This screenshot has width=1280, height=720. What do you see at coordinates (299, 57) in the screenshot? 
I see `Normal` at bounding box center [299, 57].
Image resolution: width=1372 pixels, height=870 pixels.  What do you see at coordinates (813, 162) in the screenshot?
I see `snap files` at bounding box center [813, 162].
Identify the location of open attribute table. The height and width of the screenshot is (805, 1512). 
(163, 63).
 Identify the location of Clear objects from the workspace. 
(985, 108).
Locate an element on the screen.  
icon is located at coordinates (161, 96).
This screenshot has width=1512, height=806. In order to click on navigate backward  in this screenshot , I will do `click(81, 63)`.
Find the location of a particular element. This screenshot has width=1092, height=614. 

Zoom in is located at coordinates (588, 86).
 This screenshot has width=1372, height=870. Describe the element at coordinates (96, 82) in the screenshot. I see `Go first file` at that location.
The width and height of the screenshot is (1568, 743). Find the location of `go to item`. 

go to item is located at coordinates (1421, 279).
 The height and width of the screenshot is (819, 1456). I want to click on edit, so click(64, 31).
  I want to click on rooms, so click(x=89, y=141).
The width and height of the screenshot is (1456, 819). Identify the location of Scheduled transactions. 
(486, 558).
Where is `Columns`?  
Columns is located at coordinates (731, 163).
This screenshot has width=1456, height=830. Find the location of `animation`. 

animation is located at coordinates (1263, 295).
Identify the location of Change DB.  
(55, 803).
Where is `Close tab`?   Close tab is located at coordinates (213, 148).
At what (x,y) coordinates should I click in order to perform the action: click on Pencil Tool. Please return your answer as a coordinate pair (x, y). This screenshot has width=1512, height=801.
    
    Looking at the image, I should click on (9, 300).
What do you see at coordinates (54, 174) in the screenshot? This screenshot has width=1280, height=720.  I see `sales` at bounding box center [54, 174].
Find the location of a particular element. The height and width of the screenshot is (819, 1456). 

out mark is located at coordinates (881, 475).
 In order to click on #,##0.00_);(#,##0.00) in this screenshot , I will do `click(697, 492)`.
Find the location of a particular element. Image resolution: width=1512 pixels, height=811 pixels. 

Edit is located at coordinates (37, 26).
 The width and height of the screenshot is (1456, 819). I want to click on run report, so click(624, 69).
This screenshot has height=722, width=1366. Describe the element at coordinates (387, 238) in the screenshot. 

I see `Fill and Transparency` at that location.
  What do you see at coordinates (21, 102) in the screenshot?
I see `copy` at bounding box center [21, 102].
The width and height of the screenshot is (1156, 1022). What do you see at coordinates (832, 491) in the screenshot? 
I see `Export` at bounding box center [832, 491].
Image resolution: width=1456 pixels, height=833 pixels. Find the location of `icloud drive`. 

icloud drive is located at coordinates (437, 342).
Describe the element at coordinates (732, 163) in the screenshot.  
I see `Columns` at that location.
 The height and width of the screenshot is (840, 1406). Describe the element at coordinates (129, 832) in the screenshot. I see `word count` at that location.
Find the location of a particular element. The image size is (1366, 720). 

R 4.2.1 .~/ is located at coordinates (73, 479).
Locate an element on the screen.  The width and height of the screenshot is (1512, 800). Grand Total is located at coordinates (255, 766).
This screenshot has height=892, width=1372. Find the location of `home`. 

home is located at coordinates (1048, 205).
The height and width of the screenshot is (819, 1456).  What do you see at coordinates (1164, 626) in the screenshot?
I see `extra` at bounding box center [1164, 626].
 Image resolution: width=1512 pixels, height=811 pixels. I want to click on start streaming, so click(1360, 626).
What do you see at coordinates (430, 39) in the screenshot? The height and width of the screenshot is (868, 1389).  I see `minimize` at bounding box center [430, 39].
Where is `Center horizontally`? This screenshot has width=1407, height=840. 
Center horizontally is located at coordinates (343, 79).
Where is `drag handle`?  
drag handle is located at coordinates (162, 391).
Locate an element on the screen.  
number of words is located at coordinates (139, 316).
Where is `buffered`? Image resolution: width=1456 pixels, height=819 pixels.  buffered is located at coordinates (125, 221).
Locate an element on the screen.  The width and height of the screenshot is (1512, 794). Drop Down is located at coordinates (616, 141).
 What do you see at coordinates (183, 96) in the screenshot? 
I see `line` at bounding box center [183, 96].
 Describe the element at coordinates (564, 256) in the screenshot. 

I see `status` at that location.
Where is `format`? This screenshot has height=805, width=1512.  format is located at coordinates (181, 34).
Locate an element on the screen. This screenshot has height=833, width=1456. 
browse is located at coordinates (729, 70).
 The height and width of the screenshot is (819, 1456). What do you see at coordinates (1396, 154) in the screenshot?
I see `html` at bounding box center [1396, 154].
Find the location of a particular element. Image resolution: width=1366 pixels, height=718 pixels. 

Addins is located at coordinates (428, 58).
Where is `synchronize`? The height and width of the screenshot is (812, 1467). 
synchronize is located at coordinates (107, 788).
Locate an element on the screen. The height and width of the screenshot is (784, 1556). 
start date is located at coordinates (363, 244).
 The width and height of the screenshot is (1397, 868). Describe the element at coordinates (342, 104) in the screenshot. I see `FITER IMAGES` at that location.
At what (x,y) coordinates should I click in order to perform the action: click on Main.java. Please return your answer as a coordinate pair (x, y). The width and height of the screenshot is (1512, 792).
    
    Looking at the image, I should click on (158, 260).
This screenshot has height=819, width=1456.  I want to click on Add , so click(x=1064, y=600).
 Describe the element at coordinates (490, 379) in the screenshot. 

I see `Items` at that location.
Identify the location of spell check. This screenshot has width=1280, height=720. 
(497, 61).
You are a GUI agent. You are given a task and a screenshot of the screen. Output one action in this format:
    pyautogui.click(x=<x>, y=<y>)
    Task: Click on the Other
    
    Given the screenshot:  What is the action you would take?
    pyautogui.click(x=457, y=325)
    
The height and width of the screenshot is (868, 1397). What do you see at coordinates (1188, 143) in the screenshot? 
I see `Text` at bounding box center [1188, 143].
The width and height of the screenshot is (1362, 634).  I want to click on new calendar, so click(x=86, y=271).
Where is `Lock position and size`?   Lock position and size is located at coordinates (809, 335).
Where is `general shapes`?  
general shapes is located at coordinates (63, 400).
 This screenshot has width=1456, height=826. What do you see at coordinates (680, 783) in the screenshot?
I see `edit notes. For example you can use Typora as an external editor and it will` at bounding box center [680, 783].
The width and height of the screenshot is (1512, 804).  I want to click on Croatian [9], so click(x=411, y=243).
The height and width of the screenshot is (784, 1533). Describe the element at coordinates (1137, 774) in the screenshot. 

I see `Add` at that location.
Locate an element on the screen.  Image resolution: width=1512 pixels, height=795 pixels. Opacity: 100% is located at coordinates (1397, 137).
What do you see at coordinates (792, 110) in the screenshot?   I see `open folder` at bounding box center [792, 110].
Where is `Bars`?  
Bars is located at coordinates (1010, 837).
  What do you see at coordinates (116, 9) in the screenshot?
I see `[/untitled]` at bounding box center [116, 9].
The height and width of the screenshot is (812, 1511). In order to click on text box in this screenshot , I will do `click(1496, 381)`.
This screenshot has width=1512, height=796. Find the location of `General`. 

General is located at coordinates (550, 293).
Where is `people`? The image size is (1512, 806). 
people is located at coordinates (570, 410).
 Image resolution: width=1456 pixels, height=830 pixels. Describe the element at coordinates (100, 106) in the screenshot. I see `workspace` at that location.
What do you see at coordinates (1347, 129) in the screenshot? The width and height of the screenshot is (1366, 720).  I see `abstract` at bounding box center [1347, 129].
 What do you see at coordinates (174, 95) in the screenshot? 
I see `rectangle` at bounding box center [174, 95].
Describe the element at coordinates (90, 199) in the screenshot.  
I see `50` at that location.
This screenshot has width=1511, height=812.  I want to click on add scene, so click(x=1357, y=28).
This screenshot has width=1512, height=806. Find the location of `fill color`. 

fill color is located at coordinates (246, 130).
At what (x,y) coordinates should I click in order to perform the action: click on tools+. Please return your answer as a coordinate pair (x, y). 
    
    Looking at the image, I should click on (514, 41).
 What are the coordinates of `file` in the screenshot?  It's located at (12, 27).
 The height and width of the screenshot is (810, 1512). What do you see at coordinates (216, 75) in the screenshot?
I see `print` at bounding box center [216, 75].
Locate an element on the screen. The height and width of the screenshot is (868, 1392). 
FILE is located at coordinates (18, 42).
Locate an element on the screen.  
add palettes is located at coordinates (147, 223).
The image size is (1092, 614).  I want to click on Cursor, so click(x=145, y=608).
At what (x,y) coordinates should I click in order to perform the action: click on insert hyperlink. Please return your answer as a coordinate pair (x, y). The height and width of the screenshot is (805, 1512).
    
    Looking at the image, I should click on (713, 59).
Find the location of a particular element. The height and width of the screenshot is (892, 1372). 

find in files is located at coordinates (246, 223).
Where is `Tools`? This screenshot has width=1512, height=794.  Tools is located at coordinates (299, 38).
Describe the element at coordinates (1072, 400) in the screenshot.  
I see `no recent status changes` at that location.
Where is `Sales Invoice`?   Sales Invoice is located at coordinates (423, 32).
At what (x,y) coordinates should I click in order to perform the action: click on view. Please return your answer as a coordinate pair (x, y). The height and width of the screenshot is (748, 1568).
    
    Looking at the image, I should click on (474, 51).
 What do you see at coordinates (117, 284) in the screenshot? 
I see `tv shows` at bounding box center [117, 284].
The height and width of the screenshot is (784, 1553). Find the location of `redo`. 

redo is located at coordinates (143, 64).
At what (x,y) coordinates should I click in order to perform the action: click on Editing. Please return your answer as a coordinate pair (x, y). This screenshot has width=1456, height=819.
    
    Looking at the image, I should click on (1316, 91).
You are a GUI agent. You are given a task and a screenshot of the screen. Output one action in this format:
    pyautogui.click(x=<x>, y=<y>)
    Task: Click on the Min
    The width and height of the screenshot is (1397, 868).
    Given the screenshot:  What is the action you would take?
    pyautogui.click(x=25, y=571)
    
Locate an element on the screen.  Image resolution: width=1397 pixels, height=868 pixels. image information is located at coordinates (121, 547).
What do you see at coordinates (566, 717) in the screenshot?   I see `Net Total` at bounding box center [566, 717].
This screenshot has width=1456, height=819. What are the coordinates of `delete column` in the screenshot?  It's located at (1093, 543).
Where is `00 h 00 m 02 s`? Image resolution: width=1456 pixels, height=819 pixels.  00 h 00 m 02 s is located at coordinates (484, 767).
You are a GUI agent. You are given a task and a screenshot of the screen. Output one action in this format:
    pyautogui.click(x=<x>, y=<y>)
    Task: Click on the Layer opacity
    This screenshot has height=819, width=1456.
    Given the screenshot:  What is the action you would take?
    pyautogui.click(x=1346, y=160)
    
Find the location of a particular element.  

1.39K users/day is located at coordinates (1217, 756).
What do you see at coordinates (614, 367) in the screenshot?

··········

> [Exercise goal]:
Return the lines above exactly as they stand, beginning at the line that contains "The width and height of the screenshot is (1362, 634)." and stopping after the line that contains "The width and height of the screenshot is (1512, 804).".

> [Correct result]:
The width and height of the screenshot is (1362, 634).  I want to click on new calendar, so click(x=86, y=271).
Where is `Lock position and size`?   Lock position and size is located at coordinates (809, 335).
Where is `general shapes`?  
general shapes is located at coordinates (63, 400).
 This screenshot has width=1456, height=826. What do you see at coordinates (680, 783) in the screenshot?
I see `edit notes. For example you can use Typora as an external editor and it will` at bounding box center [680, 783].
The width and height of the screenshot is (1512, 804).  I want to click on Croatian [9], so click(x=411, y=243).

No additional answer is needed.